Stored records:
-*-

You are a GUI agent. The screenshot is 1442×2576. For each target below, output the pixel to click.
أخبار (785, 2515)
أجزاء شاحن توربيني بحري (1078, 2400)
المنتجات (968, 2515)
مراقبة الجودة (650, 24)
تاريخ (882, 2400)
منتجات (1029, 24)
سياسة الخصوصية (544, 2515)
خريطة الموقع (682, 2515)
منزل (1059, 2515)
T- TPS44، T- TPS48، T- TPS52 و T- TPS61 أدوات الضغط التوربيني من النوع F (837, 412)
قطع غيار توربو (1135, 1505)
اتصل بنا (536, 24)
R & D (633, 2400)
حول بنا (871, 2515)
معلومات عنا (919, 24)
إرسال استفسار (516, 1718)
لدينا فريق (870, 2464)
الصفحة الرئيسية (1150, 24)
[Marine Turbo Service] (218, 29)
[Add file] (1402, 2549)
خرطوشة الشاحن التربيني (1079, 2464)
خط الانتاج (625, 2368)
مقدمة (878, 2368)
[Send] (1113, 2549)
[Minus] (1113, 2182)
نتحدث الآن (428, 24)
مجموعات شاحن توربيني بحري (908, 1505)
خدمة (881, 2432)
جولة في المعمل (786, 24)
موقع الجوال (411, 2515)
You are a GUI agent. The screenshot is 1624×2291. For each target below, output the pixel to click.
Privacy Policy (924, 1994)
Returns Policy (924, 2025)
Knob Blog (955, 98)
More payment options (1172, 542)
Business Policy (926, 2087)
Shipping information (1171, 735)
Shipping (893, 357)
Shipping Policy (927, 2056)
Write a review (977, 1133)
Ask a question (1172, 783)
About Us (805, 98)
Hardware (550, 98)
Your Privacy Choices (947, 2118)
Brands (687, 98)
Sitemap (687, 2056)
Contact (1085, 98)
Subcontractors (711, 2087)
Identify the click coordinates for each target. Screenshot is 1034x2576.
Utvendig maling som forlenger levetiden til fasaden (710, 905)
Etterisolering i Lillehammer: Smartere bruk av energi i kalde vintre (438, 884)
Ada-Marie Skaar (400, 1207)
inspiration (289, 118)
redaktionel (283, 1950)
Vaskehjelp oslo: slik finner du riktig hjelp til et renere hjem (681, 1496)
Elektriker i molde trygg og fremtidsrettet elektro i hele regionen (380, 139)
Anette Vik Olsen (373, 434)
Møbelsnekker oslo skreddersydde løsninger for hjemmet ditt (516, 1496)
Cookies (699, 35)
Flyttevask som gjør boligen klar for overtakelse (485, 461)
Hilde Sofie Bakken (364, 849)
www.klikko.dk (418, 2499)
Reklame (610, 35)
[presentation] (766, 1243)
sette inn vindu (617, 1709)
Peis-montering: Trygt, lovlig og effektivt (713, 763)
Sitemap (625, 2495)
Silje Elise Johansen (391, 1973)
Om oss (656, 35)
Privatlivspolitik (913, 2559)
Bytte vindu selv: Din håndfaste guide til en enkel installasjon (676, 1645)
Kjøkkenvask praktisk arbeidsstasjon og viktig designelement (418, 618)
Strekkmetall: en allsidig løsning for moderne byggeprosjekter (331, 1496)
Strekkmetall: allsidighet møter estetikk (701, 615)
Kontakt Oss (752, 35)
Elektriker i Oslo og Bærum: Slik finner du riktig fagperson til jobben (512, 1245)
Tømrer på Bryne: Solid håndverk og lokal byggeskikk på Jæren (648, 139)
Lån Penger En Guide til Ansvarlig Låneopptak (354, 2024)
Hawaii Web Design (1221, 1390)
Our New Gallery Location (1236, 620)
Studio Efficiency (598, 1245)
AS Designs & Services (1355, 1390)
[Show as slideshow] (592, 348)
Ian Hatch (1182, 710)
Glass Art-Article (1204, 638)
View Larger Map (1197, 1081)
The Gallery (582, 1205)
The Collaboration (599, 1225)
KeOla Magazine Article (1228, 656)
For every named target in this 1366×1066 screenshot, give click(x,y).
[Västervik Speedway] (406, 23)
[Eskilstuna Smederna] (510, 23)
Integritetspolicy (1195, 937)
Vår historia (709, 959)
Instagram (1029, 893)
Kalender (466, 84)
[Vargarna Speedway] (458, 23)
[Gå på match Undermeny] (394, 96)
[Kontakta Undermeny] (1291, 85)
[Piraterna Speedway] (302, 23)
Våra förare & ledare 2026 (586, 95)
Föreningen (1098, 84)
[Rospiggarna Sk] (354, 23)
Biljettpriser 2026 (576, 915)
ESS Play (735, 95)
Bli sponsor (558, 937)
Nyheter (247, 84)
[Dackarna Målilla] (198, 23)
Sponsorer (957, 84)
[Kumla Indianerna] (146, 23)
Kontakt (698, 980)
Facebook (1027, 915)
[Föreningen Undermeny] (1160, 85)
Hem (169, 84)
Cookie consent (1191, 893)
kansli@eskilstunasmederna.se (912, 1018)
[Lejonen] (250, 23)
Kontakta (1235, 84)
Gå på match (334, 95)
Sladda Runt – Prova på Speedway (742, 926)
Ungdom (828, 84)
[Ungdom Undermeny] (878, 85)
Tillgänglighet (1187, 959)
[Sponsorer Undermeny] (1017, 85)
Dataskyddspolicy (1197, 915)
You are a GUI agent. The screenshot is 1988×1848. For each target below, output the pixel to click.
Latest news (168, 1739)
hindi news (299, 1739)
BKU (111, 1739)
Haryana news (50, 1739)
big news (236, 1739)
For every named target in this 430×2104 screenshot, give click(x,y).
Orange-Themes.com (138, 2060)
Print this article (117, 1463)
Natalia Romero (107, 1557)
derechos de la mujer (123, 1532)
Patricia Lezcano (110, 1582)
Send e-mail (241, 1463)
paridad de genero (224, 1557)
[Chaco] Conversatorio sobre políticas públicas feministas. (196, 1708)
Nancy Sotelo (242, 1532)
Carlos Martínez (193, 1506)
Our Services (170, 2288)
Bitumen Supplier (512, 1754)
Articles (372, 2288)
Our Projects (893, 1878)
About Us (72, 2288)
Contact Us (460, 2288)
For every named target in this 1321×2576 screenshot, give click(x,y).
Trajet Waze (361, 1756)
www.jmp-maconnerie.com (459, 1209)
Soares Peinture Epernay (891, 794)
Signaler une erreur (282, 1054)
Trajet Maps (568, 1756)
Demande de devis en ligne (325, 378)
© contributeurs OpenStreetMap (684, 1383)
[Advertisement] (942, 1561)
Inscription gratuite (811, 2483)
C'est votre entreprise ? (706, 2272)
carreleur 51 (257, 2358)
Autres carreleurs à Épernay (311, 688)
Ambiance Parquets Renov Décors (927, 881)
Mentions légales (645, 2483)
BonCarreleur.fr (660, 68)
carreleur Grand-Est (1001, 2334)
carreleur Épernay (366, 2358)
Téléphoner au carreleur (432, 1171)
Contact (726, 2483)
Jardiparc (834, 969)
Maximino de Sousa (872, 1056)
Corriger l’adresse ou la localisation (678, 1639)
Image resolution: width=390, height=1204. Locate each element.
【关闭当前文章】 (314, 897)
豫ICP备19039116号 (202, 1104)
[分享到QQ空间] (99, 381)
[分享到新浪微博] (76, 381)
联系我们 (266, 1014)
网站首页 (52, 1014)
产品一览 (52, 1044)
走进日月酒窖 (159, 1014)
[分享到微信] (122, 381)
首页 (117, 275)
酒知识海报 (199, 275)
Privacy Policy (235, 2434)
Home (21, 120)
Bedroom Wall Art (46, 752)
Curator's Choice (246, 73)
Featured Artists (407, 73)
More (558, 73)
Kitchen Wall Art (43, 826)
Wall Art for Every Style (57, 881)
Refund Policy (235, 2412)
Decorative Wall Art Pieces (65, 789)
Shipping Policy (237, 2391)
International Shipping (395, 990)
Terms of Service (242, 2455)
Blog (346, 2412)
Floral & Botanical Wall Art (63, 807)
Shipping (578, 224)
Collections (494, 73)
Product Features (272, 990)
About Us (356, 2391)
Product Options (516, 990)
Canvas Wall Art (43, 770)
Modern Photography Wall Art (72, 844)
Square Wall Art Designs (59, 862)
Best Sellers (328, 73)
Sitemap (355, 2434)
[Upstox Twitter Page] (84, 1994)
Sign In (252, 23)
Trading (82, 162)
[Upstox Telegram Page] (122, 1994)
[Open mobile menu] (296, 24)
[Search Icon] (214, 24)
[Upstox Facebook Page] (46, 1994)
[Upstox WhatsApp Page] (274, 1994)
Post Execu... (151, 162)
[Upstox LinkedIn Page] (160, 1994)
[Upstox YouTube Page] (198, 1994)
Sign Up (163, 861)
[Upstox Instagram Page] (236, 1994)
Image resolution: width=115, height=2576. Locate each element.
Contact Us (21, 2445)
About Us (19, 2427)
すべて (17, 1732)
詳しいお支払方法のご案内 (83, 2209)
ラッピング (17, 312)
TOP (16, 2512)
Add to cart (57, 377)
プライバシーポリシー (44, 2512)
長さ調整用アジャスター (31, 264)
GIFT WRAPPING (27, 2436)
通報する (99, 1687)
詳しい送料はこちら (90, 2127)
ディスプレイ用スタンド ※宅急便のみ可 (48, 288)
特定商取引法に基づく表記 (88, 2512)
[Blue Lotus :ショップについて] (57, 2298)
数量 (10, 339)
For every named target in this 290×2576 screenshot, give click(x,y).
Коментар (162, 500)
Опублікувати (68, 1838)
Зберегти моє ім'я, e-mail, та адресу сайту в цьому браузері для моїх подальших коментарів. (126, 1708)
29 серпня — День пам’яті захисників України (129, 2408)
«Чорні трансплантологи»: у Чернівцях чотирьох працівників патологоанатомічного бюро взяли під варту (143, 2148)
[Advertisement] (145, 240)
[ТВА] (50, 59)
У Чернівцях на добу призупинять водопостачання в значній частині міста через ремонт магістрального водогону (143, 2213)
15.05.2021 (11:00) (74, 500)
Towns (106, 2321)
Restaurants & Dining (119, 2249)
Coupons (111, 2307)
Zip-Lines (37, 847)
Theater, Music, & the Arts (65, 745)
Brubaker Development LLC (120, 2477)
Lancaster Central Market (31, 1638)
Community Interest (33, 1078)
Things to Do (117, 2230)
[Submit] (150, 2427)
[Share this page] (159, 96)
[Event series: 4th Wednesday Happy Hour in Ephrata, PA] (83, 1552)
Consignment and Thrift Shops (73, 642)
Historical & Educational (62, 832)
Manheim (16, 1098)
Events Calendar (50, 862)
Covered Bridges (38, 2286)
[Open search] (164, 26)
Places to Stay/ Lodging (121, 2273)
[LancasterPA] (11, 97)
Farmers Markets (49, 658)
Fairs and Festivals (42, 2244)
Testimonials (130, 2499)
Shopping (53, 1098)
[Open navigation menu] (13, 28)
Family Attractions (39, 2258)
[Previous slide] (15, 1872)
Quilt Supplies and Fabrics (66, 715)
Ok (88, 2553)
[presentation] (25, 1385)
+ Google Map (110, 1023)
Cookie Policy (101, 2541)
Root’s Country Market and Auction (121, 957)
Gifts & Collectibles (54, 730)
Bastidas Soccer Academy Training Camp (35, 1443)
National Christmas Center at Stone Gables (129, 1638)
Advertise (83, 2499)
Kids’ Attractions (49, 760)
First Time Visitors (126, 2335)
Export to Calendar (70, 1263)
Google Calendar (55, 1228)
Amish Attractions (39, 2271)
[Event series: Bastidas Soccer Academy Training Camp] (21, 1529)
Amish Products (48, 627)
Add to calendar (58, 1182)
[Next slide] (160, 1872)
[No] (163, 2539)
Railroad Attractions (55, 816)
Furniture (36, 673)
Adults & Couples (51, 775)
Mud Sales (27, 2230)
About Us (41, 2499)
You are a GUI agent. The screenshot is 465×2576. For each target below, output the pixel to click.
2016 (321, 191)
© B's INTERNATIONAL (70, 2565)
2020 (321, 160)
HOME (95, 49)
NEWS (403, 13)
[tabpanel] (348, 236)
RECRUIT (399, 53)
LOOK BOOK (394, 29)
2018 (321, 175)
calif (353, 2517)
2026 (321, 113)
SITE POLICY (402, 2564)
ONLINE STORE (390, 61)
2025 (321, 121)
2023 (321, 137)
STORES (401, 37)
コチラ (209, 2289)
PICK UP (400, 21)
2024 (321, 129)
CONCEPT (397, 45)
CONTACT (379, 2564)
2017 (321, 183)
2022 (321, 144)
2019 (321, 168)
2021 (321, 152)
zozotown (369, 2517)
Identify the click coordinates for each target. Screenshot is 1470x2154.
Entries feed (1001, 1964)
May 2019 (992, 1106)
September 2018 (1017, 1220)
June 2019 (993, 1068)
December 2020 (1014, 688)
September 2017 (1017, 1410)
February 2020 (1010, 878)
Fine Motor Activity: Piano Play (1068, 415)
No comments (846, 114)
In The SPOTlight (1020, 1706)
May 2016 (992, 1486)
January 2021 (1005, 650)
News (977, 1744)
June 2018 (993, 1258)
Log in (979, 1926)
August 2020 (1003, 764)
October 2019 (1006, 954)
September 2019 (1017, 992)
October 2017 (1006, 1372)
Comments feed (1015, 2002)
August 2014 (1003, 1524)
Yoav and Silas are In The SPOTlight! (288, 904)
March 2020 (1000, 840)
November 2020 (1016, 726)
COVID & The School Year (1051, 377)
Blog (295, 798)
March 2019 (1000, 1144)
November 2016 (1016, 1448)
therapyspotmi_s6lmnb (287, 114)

-*-

Print, without alteration, only the lines above between the one holding "Integritetspolicy (1195, 937)" and the one holding "Nyheter (247, 84)", inclusive.

*OUTPUT BELOW*:
Integritetspolicy (1195, 937)
Vår historia (709, 959)
Instagram (1029, 893)
Kalender (466, 84)
[Vargarna Speedway] (458, 23)
[Gå på match Undermeny] (394, 96)
[Kontakta Undermeny] (1291, 85)
[Piraterna Speedway] (302, 23)
Våra förare & ledare 2026 (586, 95)
Föreningen (1098, 84)
[Rospiggarna Sk] (354, 23)
Biljettpriser 2026 (576, 915)
ESS Play (735, 95)
Bli sponsor (558, 937)
Nyheter (247, 84)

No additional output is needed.